* LISTED RECORDS:
- - - - -
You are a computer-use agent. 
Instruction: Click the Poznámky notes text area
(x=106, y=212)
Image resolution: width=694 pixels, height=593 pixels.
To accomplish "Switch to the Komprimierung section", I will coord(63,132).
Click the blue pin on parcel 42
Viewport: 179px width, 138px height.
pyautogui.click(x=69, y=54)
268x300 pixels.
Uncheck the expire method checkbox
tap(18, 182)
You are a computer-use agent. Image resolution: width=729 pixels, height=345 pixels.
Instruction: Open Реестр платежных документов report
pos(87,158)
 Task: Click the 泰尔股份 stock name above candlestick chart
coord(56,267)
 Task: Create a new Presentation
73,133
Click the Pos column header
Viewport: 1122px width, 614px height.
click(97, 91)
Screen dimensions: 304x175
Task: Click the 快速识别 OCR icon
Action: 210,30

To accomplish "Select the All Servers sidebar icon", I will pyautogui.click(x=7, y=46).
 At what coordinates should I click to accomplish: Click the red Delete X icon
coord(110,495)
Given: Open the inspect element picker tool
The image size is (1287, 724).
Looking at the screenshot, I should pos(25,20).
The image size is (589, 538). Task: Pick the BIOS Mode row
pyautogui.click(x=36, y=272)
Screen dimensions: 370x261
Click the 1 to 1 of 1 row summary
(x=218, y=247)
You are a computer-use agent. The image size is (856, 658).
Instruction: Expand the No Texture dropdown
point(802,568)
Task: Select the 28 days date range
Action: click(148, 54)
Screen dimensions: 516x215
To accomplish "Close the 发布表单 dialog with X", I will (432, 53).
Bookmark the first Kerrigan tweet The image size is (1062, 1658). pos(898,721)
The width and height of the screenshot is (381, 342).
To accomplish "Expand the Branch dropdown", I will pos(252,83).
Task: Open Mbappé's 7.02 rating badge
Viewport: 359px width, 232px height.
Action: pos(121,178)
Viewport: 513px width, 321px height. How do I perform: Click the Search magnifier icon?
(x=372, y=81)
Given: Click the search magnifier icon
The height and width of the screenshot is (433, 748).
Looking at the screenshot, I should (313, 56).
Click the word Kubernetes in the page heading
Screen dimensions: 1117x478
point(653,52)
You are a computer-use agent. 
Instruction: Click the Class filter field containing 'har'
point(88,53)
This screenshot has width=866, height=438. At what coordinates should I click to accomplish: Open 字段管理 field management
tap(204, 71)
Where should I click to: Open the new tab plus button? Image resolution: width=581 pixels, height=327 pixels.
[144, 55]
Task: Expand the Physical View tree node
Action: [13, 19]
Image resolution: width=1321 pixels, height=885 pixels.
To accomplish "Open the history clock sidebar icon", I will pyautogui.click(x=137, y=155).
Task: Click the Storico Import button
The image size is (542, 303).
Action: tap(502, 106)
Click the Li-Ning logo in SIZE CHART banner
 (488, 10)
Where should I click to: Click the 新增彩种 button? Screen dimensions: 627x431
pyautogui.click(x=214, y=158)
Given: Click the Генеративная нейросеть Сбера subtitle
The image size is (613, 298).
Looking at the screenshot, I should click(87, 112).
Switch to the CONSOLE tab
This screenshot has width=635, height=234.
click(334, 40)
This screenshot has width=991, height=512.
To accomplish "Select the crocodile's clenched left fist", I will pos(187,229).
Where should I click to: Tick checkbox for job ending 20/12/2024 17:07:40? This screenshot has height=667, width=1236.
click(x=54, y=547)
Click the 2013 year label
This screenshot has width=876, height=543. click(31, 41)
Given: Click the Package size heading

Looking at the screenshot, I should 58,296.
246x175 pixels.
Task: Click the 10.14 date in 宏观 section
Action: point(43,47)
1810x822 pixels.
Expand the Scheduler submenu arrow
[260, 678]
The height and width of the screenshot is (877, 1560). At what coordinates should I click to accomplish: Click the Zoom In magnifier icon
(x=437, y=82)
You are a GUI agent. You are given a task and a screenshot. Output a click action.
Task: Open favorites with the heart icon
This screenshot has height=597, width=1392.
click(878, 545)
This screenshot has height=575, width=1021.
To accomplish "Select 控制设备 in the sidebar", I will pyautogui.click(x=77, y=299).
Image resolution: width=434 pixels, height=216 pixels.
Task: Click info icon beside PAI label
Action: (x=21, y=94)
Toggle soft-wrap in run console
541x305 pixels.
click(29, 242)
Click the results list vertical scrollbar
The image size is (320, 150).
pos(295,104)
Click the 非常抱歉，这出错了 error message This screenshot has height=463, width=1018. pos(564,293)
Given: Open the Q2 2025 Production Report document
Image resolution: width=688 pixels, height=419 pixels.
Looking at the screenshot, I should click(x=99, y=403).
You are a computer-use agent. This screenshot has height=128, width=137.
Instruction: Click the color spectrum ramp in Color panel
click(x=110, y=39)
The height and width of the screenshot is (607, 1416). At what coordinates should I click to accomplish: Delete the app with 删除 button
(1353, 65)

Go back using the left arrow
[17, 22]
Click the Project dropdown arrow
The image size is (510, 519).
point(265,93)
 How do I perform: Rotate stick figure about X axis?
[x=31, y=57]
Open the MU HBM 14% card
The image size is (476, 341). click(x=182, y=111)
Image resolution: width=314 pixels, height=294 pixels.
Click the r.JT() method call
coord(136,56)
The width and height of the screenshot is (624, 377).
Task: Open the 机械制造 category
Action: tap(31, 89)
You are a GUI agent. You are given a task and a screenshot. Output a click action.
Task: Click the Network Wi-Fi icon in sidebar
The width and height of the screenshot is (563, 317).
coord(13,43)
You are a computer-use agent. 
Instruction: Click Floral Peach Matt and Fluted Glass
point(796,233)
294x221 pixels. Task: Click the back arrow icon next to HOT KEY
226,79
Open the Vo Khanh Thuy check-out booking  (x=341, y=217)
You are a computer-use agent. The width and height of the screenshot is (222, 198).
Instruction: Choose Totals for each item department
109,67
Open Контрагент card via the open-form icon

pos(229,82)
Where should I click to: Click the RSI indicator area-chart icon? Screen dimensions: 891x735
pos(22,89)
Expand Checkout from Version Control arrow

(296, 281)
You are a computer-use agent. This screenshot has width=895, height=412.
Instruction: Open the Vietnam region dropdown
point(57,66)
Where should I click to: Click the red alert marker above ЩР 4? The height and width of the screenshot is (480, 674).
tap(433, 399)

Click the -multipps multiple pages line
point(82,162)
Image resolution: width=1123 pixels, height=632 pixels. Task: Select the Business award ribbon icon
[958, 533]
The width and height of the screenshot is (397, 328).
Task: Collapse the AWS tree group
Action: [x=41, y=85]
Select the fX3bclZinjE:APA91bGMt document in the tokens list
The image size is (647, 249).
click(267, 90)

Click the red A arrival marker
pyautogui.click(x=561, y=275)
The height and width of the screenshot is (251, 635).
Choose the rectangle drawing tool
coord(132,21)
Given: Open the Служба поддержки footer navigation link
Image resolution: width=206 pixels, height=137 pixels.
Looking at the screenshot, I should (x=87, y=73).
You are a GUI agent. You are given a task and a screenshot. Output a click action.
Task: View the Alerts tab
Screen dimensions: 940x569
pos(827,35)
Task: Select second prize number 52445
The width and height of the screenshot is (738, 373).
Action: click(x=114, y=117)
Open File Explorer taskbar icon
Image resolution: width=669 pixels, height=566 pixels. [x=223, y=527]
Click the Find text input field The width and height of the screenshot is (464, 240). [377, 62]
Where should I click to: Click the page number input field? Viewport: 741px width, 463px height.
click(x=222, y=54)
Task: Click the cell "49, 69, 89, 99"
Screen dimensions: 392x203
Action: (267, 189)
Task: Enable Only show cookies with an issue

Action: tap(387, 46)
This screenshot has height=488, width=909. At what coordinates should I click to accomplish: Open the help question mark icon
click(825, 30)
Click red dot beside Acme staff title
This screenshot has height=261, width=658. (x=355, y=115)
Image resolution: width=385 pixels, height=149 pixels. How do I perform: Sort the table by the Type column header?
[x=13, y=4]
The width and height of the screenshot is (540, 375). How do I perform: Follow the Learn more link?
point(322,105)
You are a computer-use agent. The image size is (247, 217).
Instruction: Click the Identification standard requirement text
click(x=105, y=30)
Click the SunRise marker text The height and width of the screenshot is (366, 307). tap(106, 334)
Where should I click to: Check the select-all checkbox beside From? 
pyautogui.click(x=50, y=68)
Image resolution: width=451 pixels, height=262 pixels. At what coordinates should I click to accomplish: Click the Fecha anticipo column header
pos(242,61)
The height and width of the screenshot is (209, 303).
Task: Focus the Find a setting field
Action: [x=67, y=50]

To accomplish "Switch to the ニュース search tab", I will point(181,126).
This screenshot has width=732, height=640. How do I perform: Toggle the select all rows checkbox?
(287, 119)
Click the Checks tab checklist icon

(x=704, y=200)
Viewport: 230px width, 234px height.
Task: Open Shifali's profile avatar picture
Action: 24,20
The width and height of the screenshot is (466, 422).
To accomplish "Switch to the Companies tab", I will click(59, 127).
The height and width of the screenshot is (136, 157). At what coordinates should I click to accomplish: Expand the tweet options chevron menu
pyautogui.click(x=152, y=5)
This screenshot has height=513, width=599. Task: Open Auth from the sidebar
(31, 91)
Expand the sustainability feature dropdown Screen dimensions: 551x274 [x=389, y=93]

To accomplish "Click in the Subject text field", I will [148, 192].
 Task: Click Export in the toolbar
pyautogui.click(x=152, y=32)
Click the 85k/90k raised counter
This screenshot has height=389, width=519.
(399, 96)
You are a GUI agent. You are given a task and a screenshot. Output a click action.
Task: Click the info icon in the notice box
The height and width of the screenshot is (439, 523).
- - - - -
* WHAT TO PRODUCE: Copy the entries above word for word, beginning at the line that contains "I will point(181,126)." and stopping after the final line of the entries.

* EXERCISE SOLUTION:
To accomplish "Switch to the ニュース search tab", I will point(181,126).
This screenshot has width=732, height=640. How do I perform: Toggle the select all rows checkbox?
(287, 119)
Click the Checks tab checklist icon

(x=704, y=200)
Viewport: 230px width, 234px height.
Task: Open Shifali's profile avatar picture
Action: 24,20
The width and height of the screenshot is (466, 422).
To accomplish "Switch to the Companies tab", I will click(59, 127).
The height and width of the screenshot is (136, 157). At what coordinates should I click to accomplish: Expand the tweet options chevron menu
pyautogui.click(x=152, y=5)
This screenshot has height=513, width=599. Task: Open Auth from the sidebar
(31, 91)
Expand the sustainability feature dropdown Screen dimensions: 551x274 [x=389, y=93]

To accomplish "Click in the Subject text field", I will [148, 192].
 Task: Click Export in the toolbar
pyautogui.click(x=152, y=32)
Click the 85k/90k raised counter
This screenshot has height=389, width=519.
(399, 96)
You are a GUI agent. You are given a task and a screenshot. Output a click action.
Task: Click the info icon in the notice box
The height and width of the screenshot is (439, 523).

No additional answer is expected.